The pooling primitive performs forward or backward max or average pooling operation on 1D, 2D, or 3D spatial data.

Forward
-------

The pooling operation is defined by the following formulas. We show formulas only for 2D spatial data which are straightforward to generalize to cases of higher and lower dimensions. Variable names follow the standard :ref:`Naming Conventions <doxid-dev_guide_conventions>`.

Max pooling:

.. math::

	\dst(n, c, oh, ow) = \max\limits_{kh, kw} \left( \src(n, c, oh \cdot SH + kh \cdot (DH + 1) - PH_L, ow \cdot SW + kw \cdot (DW + 1) - PW_L) \right)

Average pooling:

.. math::

	\dst(n, c, oh, ow) = \frac{1}{DENOM} \sum\limits_{kh, kw} \src(n, c, oh \cdot SH + kh \cdot (DH + 1) - PH_L, ow \cdot SW + kw \cdot (DW + 1) - PW_L)

Here output spatial dimensions are calculated similarly to how they are done in :ref:`Convolution <doxid-dev_guide_convolution>`.

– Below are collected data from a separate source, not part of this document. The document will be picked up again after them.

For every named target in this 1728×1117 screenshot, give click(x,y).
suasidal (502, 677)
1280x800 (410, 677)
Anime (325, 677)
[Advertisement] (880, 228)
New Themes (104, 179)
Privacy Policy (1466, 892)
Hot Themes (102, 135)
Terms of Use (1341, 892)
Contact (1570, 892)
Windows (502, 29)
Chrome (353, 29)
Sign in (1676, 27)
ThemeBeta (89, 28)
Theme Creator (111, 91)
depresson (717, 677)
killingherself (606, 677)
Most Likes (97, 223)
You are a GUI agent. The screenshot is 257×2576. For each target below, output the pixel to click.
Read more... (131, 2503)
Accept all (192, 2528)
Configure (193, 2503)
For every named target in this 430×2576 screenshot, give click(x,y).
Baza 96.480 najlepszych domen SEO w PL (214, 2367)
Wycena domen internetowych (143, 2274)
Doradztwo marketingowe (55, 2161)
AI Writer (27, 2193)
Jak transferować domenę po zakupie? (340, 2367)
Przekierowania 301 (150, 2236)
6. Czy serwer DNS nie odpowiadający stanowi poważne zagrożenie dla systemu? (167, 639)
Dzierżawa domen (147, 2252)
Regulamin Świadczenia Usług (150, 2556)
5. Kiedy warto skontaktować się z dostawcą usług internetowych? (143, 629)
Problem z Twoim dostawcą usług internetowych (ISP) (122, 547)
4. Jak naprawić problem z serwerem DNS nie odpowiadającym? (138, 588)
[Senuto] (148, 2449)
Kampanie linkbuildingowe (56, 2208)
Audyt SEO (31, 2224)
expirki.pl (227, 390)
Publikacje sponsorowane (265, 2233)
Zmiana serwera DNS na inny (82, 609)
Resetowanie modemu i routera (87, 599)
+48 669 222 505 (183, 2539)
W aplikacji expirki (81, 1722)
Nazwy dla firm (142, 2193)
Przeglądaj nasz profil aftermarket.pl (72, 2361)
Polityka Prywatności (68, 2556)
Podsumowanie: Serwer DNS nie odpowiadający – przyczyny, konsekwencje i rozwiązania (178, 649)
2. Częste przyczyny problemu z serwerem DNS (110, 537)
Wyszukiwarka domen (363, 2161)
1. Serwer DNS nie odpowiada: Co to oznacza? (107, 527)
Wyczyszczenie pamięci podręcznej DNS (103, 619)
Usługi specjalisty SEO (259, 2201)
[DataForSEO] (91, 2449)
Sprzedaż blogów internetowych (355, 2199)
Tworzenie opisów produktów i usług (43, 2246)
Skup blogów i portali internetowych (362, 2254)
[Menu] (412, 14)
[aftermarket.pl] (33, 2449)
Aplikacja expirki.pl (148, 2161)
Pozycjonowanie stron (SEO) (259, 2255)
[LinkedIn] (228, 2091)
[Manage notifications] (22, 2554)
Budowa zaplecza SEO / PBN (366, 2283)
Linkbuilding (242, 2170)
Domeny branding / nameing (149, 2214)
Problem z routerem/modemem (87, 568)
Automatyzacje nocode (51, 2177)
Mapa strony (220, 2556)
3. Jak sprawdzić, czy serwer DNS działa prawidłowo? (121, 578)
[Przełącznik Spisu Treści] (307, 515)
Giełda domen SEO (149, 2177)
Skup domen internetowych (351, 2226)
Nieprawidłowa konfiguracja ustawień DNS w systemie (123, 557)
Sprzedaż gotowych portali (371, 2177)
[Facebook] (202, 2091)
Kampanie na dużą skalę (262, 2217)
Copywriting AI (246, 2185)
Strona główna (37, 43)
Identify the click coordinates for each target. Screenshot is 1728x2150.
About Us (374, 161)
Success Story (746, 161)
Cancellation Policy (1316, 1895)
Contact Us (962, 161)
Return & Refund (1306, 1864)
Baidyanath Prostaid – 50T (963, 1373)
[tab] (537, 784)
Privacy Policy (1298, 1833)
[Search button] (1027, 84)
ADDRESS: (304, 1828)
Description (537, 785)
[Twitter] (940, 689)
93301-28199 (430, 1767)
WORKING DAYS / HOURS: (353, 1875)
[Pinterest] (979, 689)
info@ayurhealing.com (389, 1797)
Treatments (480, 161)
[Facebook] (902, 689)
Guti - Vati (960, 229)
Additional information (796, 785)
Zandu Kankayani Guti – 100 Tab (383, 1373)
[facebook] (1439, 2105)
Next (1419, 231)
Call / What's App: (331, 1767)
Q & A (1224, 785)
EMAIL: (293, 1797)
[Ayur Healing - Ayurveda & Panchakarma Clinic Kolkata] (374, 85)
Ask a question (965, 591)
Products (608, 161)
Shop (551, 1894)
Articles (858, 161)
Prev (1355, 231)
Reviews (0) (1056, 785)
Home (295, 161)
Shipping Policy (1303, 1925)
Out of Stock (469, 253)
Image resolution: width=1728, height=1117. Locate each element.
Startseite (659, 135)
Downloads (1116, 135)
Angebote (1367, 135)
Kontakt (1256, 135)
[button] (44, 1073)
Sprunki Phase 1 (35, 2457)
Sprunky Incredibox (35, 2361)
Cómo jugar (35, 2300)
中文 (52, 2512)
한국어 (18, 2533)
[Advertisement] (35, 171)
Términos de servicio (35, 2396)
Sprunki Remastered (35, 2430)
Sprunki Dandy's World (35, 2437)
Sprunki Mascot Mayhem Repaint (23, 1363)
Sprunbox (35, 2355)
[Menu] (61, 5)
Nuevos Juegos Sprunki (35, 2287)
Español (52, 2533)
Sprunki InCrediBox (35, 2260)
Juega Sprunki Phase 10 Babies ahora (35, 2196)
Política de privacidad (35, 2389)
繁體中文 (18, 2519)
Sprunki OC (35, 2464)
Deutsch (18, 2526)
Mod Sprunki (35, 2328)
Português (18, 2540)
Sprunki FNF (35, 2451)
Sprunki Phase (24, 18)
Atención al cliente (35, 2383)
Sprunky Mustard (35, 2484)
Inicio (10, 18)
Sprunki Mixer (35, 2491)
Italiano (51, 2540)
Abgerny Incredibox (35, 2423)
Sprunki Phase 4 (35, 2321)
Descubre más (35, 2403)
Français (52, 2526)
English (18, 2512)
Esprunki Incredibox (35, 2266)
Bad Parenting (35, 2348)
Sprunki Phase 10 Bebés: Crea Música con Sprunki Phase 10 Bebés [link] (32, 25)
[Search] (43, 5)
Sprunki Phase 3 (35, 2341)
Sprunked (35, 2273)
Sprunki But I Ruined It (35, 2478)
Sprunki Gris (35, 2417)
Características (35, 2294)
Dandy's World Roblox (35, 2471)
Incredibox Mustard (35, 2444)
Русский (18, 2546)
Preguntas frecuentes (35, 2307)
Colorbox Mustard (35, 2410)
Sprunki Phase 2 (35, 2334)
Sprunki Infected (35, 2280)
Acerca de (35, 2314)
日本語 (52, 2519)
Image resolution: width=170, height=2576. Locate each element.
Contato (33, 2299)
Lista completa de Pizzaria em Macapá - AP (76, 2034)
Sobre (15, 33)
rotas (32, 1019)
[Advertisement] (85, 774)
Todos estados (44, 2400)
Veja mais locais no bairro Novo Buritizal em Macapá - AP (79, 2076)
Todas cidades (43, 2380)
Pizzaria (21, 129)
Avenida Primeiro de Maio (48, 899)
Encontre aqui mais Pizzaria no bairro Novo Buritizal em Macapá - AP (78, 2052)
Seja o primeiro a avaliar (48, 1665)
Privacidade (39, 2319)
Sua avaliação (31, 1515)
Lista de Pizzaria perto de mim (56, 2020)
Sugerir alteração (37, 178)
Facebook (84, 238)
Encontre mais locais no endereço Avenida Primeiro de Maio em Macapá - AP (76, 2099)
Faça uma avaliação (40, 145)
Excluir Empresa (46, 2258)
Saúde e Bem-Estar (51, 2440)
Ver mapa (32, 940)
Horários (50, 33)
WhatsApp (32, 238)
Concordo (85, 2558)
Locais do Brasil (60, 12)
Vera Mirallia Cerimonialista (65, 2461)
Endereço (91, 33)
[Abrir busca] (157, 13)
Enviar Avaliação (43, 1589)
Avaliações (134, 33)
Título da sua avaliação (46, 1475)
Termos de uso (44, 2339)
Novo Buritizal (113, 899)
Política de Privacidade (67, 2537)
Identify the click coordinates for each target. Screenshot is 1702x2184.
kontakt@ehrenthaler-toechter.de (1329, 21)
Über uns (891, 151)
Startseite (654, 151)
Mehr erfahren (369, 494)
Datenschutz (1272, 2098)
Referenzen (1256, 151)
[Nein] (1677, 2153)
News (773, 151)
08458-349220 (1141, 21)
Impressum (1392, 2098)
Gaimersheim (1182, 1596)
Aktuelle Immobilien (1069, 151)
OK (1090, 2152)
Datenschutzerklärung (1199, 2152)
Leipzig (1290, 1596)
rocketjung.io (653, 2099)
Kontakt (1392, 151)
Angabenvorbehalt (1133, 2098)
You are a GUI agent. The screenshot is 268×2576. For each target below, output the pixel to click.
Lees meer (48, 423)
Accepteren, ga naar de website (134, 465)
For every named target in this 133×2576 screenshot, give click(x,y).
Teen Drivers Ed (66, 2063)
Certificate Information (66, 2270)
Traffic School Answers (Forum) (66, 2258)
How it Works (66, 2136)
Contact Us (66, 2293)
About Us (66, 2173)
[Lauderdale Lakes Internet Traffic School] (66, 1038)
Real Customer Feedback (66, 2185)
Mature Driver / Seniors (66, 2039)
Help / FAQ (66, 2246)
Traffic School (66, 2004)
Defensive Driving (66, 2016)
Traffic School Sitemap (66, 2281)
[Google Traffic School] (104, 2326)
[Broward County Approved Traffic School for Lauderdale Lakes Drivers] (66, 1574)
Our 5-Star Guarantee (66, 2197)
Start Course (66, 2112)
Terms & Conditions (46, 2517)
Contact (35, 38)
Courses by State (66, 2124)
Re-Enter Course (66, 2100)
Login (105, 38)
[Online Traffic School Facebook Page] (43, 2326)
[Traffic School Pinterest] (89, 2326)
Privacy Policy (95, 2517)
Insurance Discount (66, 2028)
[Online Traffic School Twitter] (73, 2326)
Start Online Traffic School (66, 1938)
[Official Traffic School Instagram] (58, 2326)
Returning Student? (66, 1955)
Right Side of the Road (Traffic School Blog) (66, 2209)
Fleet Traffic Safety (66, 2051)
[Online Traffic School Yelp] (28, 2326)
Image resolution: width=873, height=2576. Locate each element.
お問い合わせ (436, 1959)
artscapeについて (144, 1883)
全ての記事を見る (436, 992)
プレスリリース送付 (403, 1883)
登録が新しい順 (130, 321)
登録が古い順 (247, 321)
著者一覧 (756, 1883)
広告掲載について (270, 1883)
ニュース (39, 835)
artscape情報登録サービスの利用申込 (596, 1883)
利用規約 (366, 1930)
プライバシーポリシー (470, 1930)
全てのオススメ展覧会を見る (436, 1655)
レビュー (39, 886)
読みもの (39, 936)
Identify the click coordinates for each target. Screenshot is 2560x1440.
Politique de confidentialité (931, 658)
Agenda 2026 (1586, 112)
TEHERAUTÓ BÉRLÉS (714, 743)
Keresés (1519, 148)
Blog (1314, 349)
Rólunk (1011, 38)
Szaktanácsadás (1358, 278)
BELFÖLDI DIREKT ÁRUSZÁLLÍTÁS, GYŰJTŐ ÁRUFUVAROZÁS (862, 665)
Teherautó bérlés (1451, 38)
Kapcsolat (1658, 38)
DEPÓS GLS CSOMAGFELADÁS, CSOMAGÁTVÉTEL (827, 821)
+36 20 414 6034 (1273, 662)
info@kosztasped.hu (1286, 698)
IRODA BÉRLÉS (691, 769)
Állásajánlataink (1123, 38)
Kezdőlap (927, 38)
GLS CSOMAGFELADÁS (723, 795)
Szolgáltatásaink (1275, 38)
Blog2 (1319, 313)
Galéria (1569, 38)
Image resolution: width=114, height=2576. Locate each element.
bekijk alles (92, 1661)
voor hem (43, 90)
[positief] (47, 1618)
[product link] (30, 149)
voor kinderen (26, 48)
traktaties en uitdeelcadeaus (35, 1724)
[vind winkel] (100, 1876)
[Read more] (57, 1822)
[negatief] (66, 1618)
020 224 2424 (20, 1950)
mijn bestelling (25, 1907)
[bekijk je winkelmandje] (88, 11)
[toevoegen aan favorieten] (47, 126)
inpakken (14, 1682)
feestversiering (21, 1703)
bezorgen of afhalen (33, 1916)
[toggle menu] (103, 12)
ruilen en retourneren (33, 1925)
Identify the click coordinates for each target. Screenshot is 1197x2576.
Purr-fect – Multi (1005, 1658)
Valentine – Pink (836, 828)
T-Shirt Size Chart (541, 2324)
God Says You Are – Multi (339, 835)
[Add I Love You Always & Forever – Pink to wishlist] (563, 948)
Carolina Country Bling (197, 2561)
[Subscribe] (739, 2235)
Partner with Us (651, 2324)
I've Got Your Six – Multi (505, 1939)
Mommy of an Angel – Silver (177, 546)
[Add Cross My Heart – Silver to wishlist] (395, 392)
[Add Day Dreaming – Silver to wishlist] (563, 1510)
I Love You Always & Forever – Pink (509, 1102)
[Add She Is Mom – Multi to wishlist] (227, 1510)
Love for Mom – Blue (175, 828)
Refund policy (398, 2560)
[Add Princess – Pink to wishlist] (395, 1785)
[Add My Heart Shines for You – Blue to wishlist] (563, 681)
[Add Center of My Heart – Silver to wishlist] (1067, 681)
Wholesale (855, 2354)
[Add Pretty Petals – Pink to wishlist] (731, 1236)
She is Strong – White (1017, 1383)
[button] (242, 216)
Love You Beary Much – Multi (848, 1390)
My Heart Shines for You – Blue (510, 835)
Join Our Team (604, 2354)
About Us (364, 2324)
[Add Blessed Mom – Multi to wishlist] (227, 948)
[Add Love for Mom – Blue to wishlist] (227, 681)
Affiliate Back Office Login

Average pooling supports two algorithms:

* :ref:`dnnl_pooling_avg_include_padding <doxid-group__dnnl__api__primitives__common_1gga96946c805f6c4922c38c37049ab95d23ac13a4cc7c0dc1edfcbf1bac23391d5cb>`, in which case :math:`DENOM = KH \cdot KW`,

* :ref:`dnnl_pooling_avg_exclude_padding <doxid-group__dnnl__api__primitives__common_1gga96946c805f6c4922c38c37049ab95d23a00156580493fd7c2f4cdbaaf9fcbde79>`, in which case :math:`DENOM` equals to the size of overlap between an averaging window and images.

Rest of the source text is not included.